START Data section

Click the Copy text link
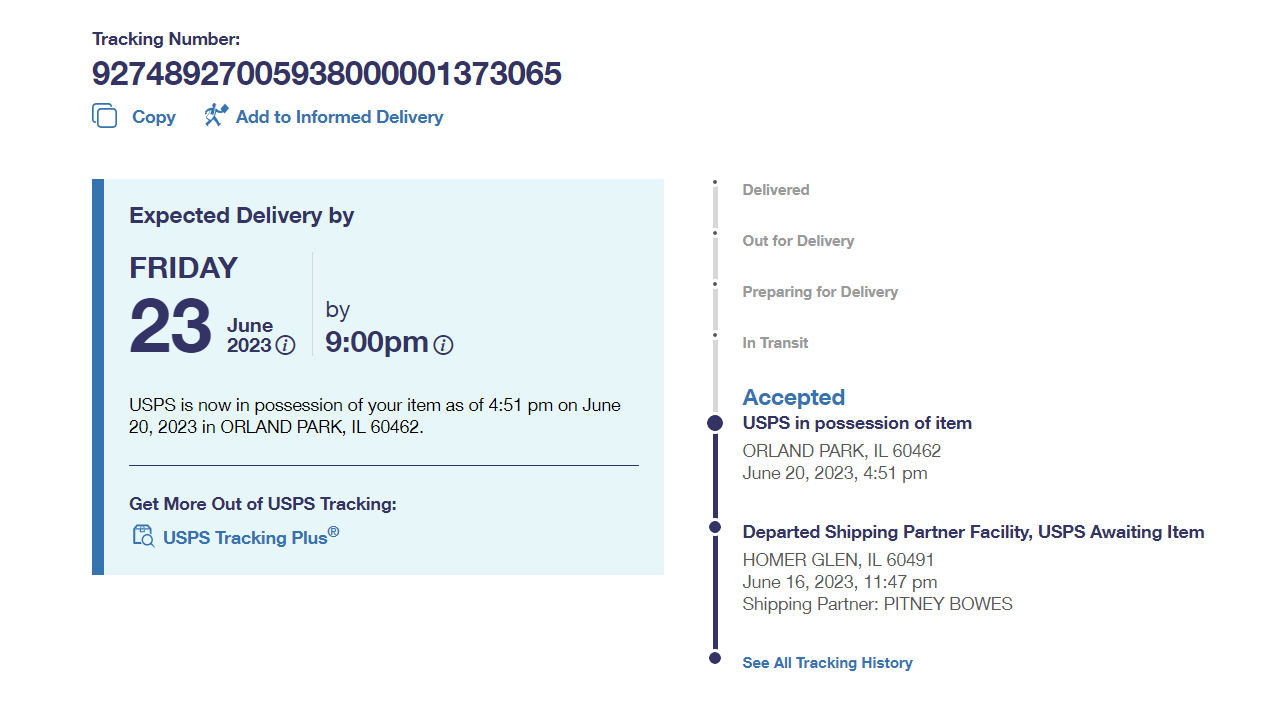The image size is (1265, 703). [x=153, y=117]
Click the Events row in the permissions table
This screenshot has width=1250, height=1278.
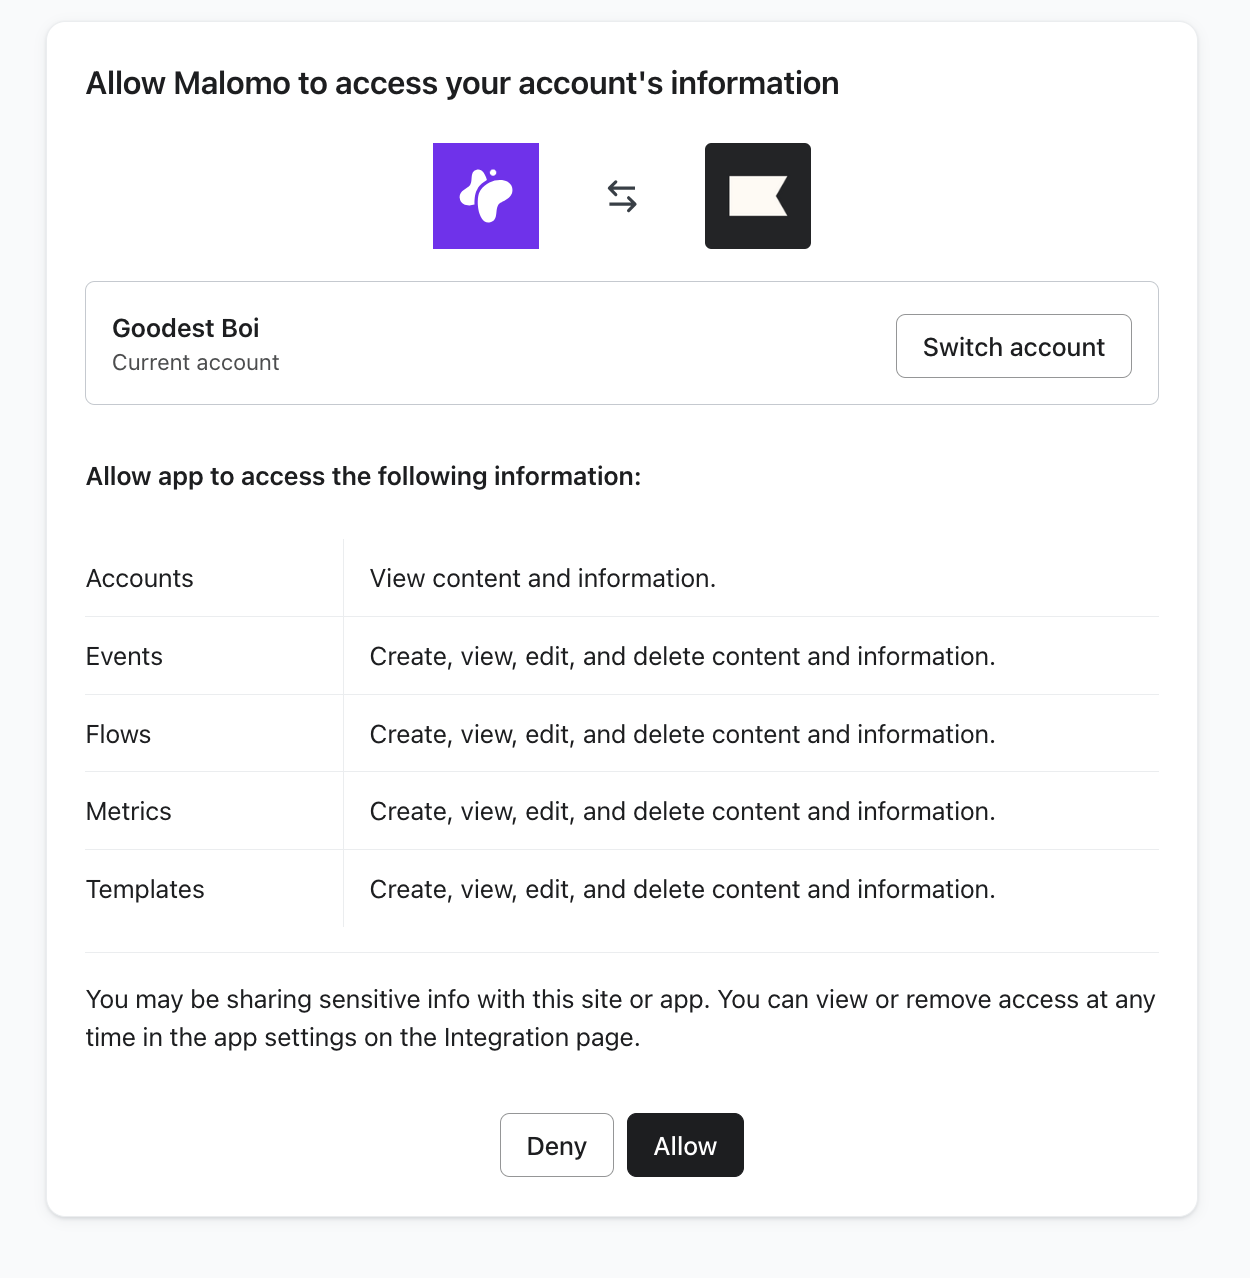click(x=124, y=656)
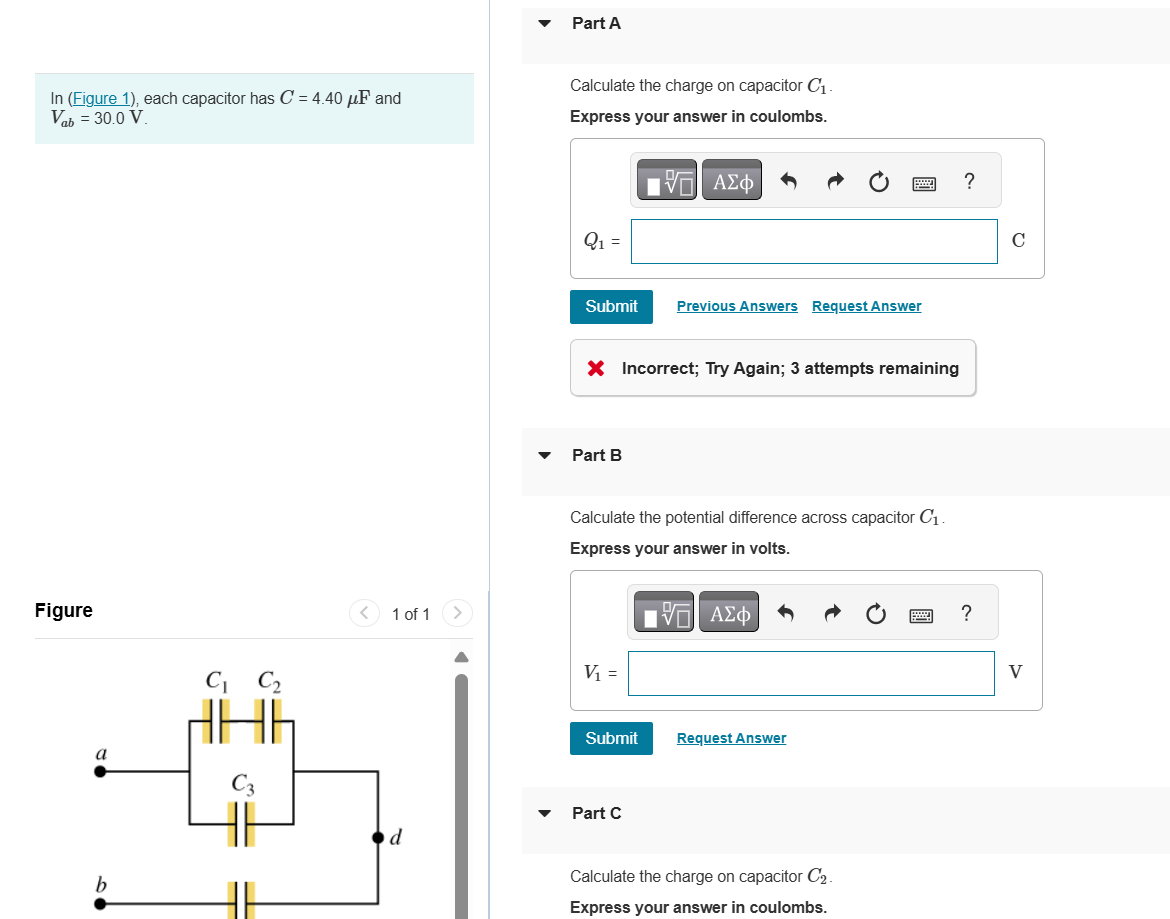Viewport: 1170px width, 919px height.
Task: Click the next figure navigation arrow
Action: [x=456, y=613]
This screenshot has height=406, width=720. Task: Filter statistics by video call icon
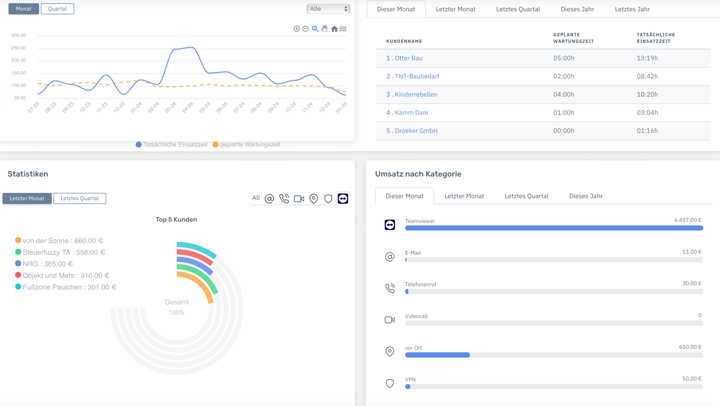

END Data section

Rewrite the records above, changing "screenshot" to "capture" everywhere and keeping everything else the same. Leave the pictures out.

Worked solution —
Click the Copy text link
The image size is (1265, 703). [x=153, y=117]
Click the Events row in the permissions table
This capture has width=1250, height=1278.
click(x=124, y=656)
Viewport: 1170px width, 919px height.
Task: Click the next figure navigation arrow
Action: [x=456, y=613]
This capture has height=406, width=720. Task: Filter statistics by video call icon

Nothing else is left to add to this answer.